«Netzwerke stärken, inklusive Bildung ermöglichen»: Tagungsrückblick und Take-Home Messages
Netzwerke können fehlende Ressourcen im Bereich Sonderpädagogik kurzfristig überraschend gut auffangen: ein wichtiges Fazit der Tagung Sonderpädagogik vom März 2024. Spannende Referate und Workshops beleuchteten die Hintergründe und ermutigten zur Reflexion. Langfristig braucht es aber Lösungen auf politischer Ebene, um der Herausforderung Fachkräftemangel zu begegnen.
Gelingende Netzwerke – was ist wichtig?
In ihrem Einstiegsreferat unterstrich Maren Schreier (Fachhochschule OST), dass ein erfolgreiches Netzwerk von den beteiligten Personen getragen werden muss. Es kann nicht von aussen diktiert werden. Nur so kann die Wechselseitigkeit von Geben und Nehmen garantiert werden. Wichtig ist zudem die Heterogenität innerhalb der Netzwerkgruppen. Diese verhindert, dass irrelevante oder sogar schädliche Resultate entstehen. Dieser Punkt hat auch Saphir Ben Dakon (AGILE.ch & mitPlan GmbH) aufgegriffen. Aus ihrer Sicht tragen heterogene Netzwerke zur Verhinderung multidimensionaler Diskriminierung bei. Dieser sind Menschen mit Behinderung immer wieder ausgesetzt. Sie regte in ihrem Referat auch dazu an, die eigene Haltung gegenüber Menschen mit Behinderung zu reflektieren. Romain Lanners (Schweizer Zentrum für Heil- und Sonderpädagogik) gewährte Einblick in die schulische Separation in der Schweiz und setzte diese in den Kontext von Geografie, Personenschlüssel und den «Röstigraben» in der Ausbildung an den pädagogischen Hochschulen. Er schloss sein Referat mit Erkenntnissen zum Umgang mit Ressourcen. Hierbei verglich er indirekte und direkte Interventionen am Beispiel von Sprachtherapien: Vermitteln Fachpersonen ihr Wissen an Dritte – beispielsweise Eltern – so ist das bei gleicher Therapieeffizienz sehr ressourcensparend.
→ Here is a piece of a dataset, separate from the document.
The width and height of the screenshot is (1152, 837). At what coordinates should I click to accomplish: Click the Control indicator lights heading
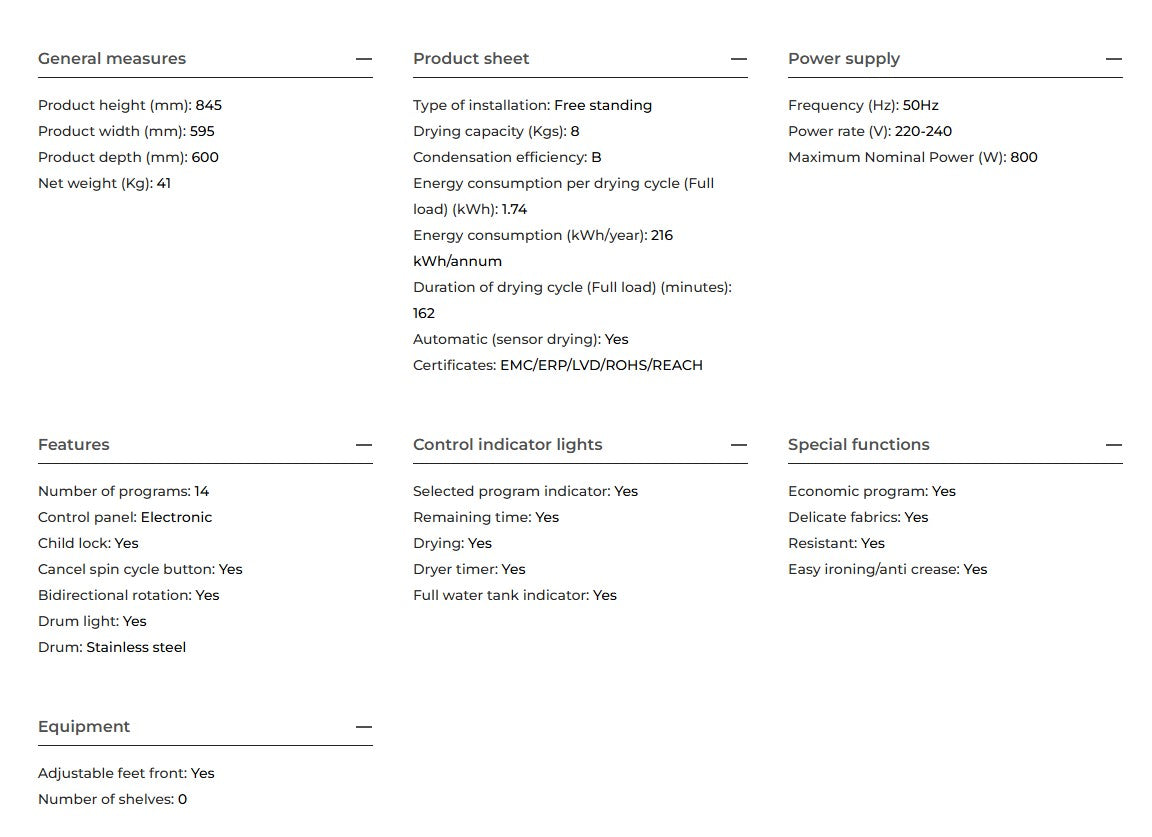pyautogui.click(x=508, y=445)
Ein vielseitiger Nachmittag
Themen wie die multidisziplinäre Vernetzung innerhalb von Institutionen, die Vernetzung mit Familien oder intra- und interkantonale Netzwerkarbeit, die die gute Begleitung des Kindes aufrechterhalten, prägten den Nachmittag. Auch lernten die Teilnehmer*innen partizipatorische Konzepte der Netzwerkarbeit kennen. Dazu erfuhren sie von der steigenden Relevanz der Abklärung von visuellen Wahrnehmungsstörungen. Grégory Tschopp (Centre Pédagogique de Malvilliers) und Jörg Berger (proEdu) rundeten den Nachmittag mit ihren jeweiligen Referaten ab. Grégory Tschopp illustrierte den Weg vom ersten Kontakt mit der Politik bis hin zur langjährigen Zusammenarbeit und präsentierte ein auf politischer Ebene getragenes pädagogisch-erzieherisches Konzept des Kantons Neuenburg. Jörg Berger setzte die Vernetzung verschiedener Schulen in den Fokus. Krönender Abschluss seines Referates stellte eine kleine Inszenierung auf der Bühne dar: Mit einer Person aus dem Publikum zeigte er anschaulich, was eine Änderung der Blickrichtung in die gemeinsame Richtung ausmacht. Haben alle die Bildung und gute Entwicklung des Kindes als gemeinsames Ziel vor Augen, so werden selbst harte Fronten weich und finden sich in Kompromissen.
Langfristig braucht es mehr
An der Podiumsdiskussion zeigte sich, dass das Netzwerk aus Fachpersonen, Forscher*innen, der Familie und der Politik ein grosses Potential zum Auffangen fehlender Ressourcen im Bereich der Sonderpädagogik hat. Jedoch nehmen wir auch die Rückmeldung von der Tagung mit, dass Interventionen auf unteren strukturellen Ebenen (beispielsweise Eltern, Fachpersonen oder Schulleitungen) die Herausforderungen, die sich durch fehlende Ressourcen ergeben, nur vorübergehend mildern können. Wichtig ist, dass Netzwerke zusätzlich auf höheren (politischen) Ebenen Unterstützung einfordern. Mögliche Ansätze hierfür sind noch festzulegen.
Integras geht dieser Problematik aktiv nach, indem es mit AvenirSocial, YOUVITA, Praxisverbänden und einem Forschungsprojekt von SavoirSocial zusammenarbeitet. Auch die Auswirkungen auf die Fachpersonen werden untersucht, um daraus entsprechende Erkenntnisse und Empfehlungen abzuleiten.